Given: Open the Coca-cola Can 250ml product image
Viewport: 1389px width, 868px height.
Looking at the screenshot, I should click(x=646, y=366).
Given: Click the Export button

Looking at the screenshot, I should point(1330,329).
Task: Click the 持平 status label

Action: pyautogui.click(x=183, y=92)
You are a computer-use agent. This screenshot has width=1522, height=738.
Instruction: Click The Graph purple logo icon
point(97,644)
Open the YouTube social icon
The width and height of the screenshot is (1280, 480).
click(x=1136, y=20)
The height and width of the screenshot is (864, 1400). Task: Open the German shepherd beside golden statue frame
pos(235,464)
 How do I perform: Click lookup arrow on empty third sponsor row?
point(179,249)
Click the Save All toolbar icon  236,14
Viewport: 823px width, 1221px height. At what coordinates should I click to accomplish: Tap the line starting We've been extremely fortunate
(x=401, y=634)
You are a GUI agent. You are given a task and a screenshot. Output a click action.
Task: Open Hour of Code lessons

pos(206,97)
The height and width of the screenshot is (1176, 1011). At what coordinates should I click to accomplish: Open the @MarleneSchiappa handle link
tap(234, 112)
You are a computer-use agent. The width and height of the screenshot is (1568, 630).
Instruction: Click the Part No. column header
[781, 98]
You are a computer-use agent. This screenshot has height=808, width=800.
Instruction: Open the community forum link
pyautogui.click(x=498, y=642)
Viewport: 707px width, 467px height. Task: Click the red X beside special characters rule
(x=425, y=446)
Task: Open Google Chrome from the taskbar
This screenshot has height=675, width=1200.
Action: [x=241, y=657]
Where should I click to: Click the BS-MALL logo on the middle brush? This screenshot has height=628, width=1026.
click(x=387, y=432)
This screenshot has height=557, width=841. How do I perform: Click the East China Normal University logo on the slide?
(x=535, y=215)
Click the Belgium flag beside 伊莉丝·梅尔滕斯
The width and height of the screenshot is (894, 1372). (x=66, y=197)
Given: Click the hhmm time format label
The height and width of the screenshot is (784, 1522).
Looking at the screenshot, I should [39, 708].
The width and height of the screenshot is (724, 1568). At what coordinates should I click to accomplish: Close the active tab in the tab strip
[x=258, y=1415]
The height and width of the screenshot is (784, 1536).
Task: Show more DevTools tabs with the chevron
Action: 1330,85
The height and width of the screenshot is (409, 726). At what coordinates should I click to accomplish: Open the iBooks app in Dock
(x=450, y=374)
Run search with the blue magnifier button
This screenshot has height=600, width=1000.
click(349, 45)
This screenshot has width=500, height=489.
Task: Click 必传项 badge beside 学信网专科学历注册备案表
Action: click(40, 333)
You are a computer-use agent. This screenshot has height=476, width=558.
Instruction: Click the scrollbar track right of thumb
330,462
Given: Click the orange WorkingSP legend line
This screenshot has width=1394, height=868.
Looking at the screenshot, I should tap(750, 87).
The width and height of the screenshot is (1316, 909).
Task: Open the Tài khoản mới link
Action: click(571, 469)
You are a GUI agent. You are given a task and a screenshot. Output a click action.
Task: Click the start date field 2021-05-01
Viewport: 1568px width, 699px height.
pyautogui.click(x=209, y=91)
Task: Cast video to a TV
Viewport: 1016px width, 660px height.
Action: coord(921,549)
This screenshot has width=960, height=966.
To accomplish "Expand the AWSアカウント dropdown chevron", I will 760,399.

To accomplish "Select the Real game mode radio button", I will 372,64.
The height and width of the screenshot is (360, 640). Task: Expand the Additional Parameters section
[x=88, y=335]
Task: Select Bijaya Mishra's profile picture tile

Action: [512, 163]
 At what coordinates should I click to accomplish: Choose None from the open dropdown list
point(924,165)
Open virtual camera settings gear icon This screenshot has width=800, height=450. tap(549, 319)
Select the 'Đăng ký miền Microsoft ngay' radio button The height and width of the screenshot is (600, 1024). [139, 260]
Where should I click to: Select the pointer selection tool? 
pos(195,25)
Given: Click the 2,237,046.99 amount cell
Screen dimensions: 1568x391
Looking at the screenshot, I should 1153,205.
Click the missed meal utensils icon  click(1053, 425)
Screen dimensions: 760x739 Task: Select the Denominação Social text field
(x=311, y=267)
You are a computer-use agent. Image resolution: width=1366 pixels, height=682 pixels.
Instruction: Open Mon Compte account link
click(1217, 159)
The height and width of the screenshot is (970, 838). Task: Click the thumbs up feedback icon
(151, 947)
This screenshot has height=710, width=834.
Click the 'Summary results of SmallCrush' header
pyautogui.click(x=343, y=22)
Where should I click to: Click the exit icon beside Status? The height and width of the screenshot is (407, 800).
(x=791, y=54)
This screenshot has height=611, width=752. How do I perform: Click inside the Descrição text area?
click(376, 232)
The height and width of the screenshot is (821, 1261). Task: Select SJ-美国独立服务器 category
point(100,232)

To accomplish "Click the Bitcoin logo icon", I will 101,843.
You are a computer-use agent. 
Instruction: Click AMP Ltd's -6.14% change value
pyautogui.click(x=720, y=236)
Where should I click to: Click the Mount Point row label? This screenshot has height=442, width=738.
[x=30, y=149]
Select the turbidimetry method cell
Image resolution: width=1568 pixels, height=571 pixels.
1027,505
------------------------------------------------
- TRY IT
Set down the full listing once more, exactly as written.

- SOLUTION TO THIS EXERCISE
Given: Open the Coca-cola Can 250ml product image
Viewport: 1389px width, 868px height.
Looking at the screenshot, I should click(x=646, y=366).
Given: Click the Export button

Looking at the screenshot, I should point(1330,329).
Task: Click the 持平 status label

Action: pyautogui.click(x=183, y=92)
You are a computer-use agent. This screenshot has width=1522, height=738.
Instruction: Click The Graph purple logo icon
point(97,644)
Open the YouTube social icon
The width and height of the screenshot is (1280, 480).
click(x=1136, y=20)
The height and width of the screenshot is (864, 1400). Task: Open the German shepherd beside golden statue frame
pos(235,464)
 How do I perform: Click lookup arrow on empty third sponsor row?
point(179,249)
Click the Save All toolbar icon  236,14
Viewport: 823px width, 1221px height. At what coordinates should I click to accomplish: Tap the line starting We've been extremely fortunate
(x=401, y=634)
You are a GUI agent. You are given a task and a screenshot. Output a click action.
Task: Open Hour of Code lessons

pos(206,97)
The height and width of the screenshot is (1176, 1011). At what coordinates should I click to accomplish: Open the @MarleneSchiappa handle link
tap(234, 112)
You are a computer-use agent. The width and height of the screenshot is (1568, 630).
Instruction: Click the Part No. column header
[781, 98]
You are a computer-use agent. This screenshot has height=808, width=800.
Instruction: Open the community forum link
pyautogui.click(x=498, y=642)
Viewport: 707px width, 467px height. Task: Click the red X beside special characters rule
(x=425, y=446)
Task: Open Google Chrome from the taskbar
This screenshot has height=675, width=1200.
Action: [x=241, y=657]
Where should I click to: Click the BS-MALL logo on the middle brush? This screenshot has height=628, width=1026.
click(x=387, y=432)
This screenshot has height=557, width=841. How do I perform: Click the East China Normal University logo on the slide?
(x=535, y=215)
Click the Belgium flag beside 伊莉丝·梅尔滕斯
The width and height of the screenshot is (894, 1372). (x=66, y=197)
Given: Click the hhmm time format label
The height and width of the screenshot is (784, 1522).
Looking at the screenshot, I should [39, 708].
The width and height of the screenshot is (724, 1568). At what coordinates should I click to accomplish: Close the active tab in the tab strip
[x=258, y=1415]
The height and width of the screenshot is (784, 1536).
Task: Show more DevTools tabs with the chevron
Action: 1330,85
The height and width of the screenshot is (409, 726). At what coordinates should I click to accomplish: Open the iBooks app in Dock
(x=450, y=374)
Run search with the blue magnifier button
This screenshot has height=600, width=1000.
click(349, 45)
This screenshot has width=500, height=489.
Task: Click 必传项 badge beside 学信网专科学历注册备案表
Action: click(40, 333)
You are a computer-use agent. This screenshot has height=476, width=558.
Instruction: Click the scrollbar track right of thumb
330,462
Given: Click the orange WorkingSP legend line
This screenshot has width=1394, height=868.
Looking at the screenshot, I should tap(750, 87).
The width and height of the screenshot is (1316, 909).
Task: Open the Tài khoản mới link
Action: click(571, 469)
You are a GUI agent. You are given a task and a screenshot. Output a click action.
Task: Click the start date field 2021-05-01
Viewport: 1568px width, 699px height.
pyautogui.click(x=209, y=91)
Task: Cast video to a TV
Viewport: 1016px width, 660px height.
Action: coord(921,549)
This screenshot has width=960, height=966.
To accomplish "Expand the AWSアカウント dropdown chevron", I will 760,399.

To accomplish "Select the Real game mode radio button", I will 372,64.
The height and width of the screenshot is (360, 640). Task: Expand the Additional Parameters section
[x=88, y=335]
Task: Select Bijaya Mishra's profile picture tile

Action: [512, 163]
 At what coordinates should I click to accomplish: Choose None from the open dropdown list
point(924,165)
Open virtual camera settings gear icon This screenshot has width=800, height=450. tap(549, 319)
Select the 'Đăng ký miền Microsoft ngay' radio button The height and width of the screenshot is (600, 1024). [139, 260]
Where should I click to: Select the pointer selection tool? 
pos(195,25)
Given: Click the 2,237,046.99 amount cell
Screen dimensions: 1568x391
Looking at the screenshot, I should 1153,205.
Click the missed meal utensils icon  click(1053, 425)
Screen dimensions: 760x739 Task: Select the Denominação Social text field
(x=311, y=267)
You are a computer-use agent. Image resolution: width=1366 pixels, height=682 pixels.
Instruction: Open Mon Compte account link
click(1217, 159)
The height and width of the screenshot is (970, 838). Task: Click the thumbs up feedback icon
(151, 947)
This screenshot has height=710, width=834.
Click the 'Summary results of SmallCrush' header
pyautogui.click(x=343, y=22)
Where should I click to: Click the exit icon beside Status? The height and width of the screenshot is (407, 800).
(x=791, y=54)
This screenshot has height=611, width=752. How do I perform: Click inside the Descrição text area?
click(376, 232)
The height and width of the screenshot is (821, 1261). Task: Select SJ-美国独立服务器 category
point(100,232)

To accomplish "Click the Bitcoin logo icon", I will 101,843.
You are a computer-use agent. 
Instruction: Click AMP Ltd's -6.14% change value
pyautogui.click(x=720, y=236)
Where should I click to: Click the Mount Point row label? This screenshot has height=442, width=738.
[x=30, y=149]
Select the turbidimetry method cell
Image resolution: width=1568 pixels, height=571 pixels.
1027,505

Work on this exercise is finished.